La coalición de campaña de Trump incluyó a Robert F. Kennedy Jr., Tulsi Gabbard y otros políticos con un mensaje antisistema, así como empresarios destacados como Elon Musk y podcasters como Joe Rogan. Trump puede no estar en plena sintonía con ninguno de ellos, pero hay una razón por la que tantos defensores de lo que podría llamarse “política alternativa” se unieron a él contra la corriente dominante. Y los éxitos de Trump desde 2016 hasta hoy (éxitos que incluyen aquellas derrotas que no lograron vencerlo ni destrozar su coalición) indican que la “corriente dominante” ya ha perdido legitimidad popular en un grado crítico. La actitud de los votantes seguramente se extendió a las acusaciones federales y estatales, que desestimaron como política por otros medios.

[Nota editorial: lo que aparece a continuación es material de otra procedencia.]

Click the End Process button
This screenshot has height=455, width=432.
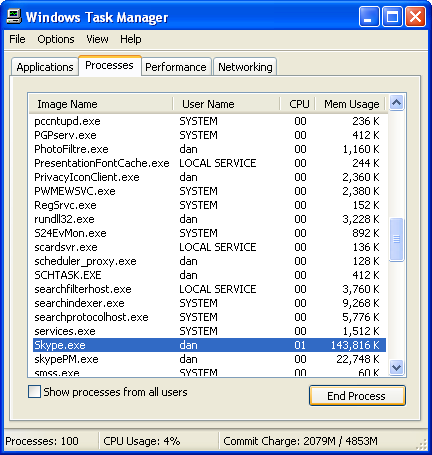[x=357, y=396]
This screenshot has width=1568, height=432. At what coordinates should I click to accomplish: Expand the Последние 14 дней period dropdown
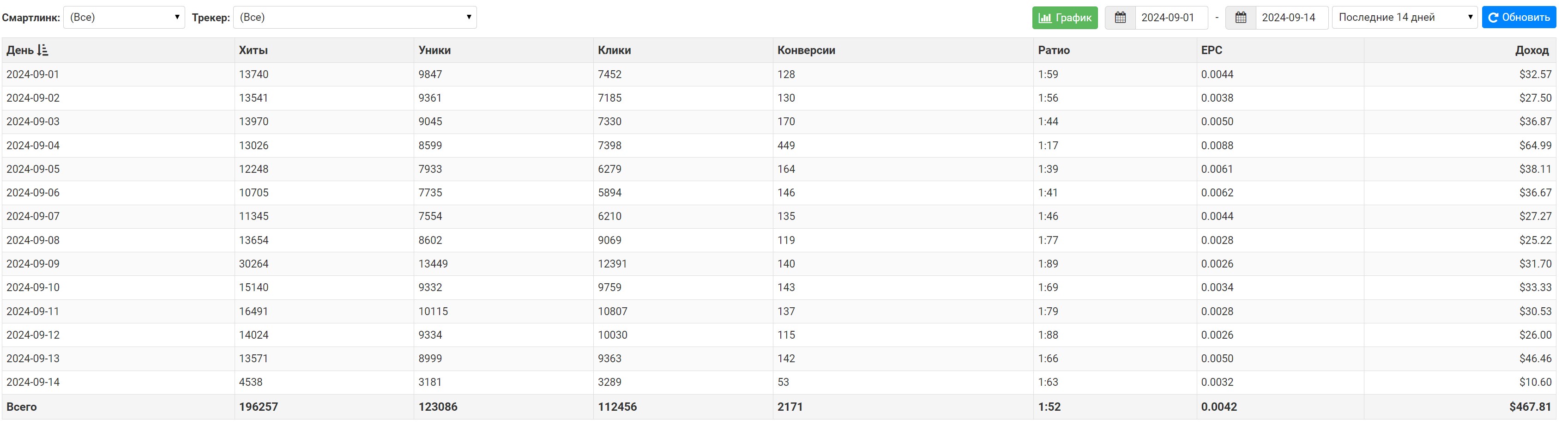coord(1405,18)
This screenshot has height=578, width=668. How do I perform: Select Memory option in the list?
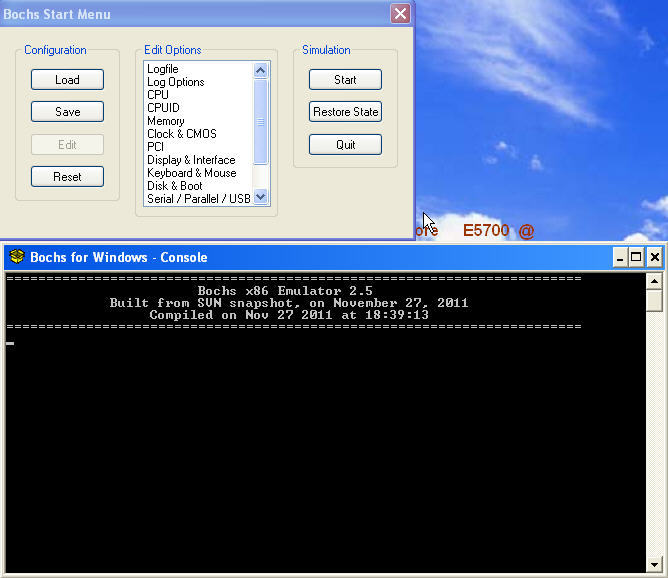(x=166, y=121)
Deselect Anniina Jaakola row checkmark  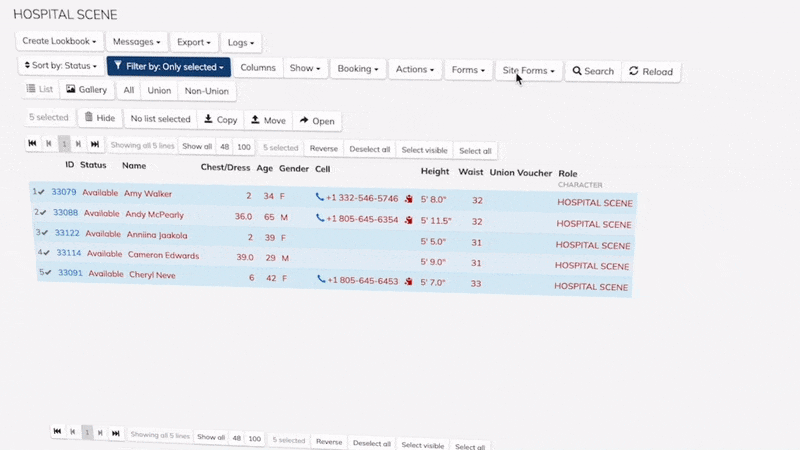point(43,233)
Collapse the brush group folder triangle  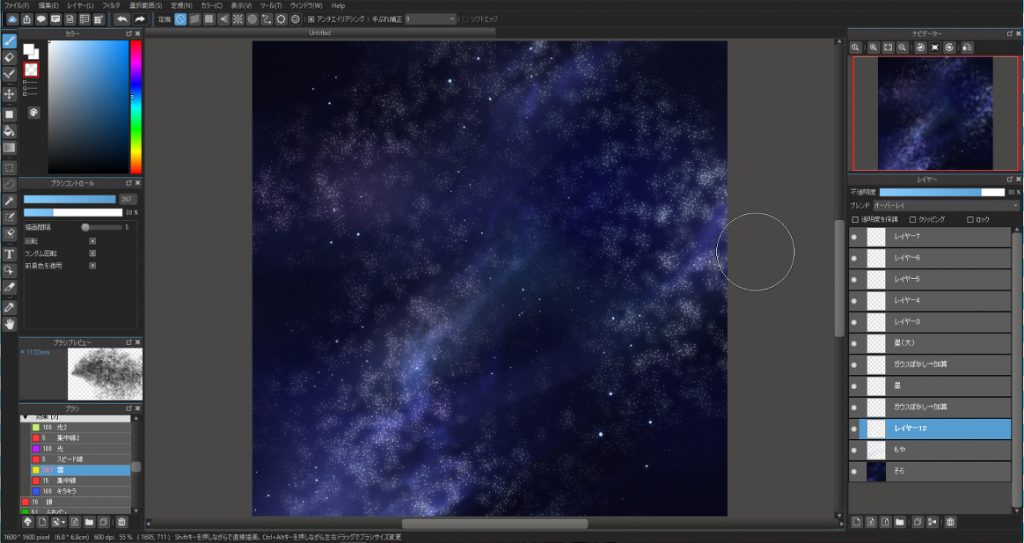coord(25,416)
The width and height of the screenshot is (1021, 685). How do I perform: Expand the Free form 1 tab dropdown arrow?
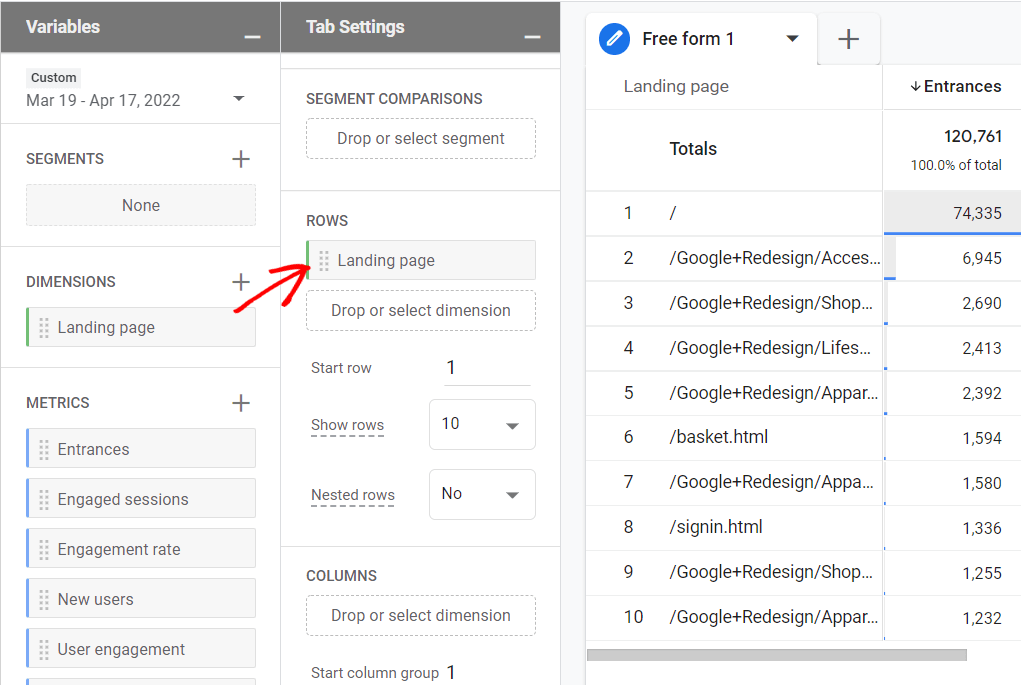tap(793, 39)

Los enemigos de Trump están tan seguros como sus partidarios de que podría ser una fuerza de cambio radical. Sin embargo, tanto los partidarios como los detractores de Trump tienden a exagerar lo que este expresidente y futuro presidente desea hacer y puede lograr. Incluso Franklin Roosevelt, con mandatos ilimitados en el cargo y un mandato popular abrumador, encontró frustrantemente limitado su poder como presidente. La Constitución no es débil, independientemente de que un Roosevelt o un Trump ocupen el Despacho Oval.

Si Trump y su coalición no logran crear algo mejor que lo que han reemplazado, sufrirán la misma suerte que infligieron a las dinastías caídas de Bush, Clinton y Cheney. Surgirá una nueva fuerza de destrucción creativa, posiblemente en la izquierda estadounidense.

Para evitarlo, Trump tendrá que ser un creador tan exitoso como un destructor. Al comienzo de su primer gobierno perdió la oportunidad de aprovechar el impacto que estas elecciones causaron tanto a republicanos como a demócratas. Ese fue un momento en el que un mensaje positivo, en lugar de uno de “masacre estadounidense”, podría haber elevado al nuevo presidente por encima de la refriega de la política convencional.

Aunque su negativa a aceptar los resultados de las elecciones de 2020 no le impidió ganar ayer, habría sido aún más fuerte si no hubiera tenido que cargar con el lastre de los disturbios del 6 de enero. A veces, seguir las reglas es la mejor manera de cambiar el juego, como reconocieron los presidentes más transformadores de nuestro pasado.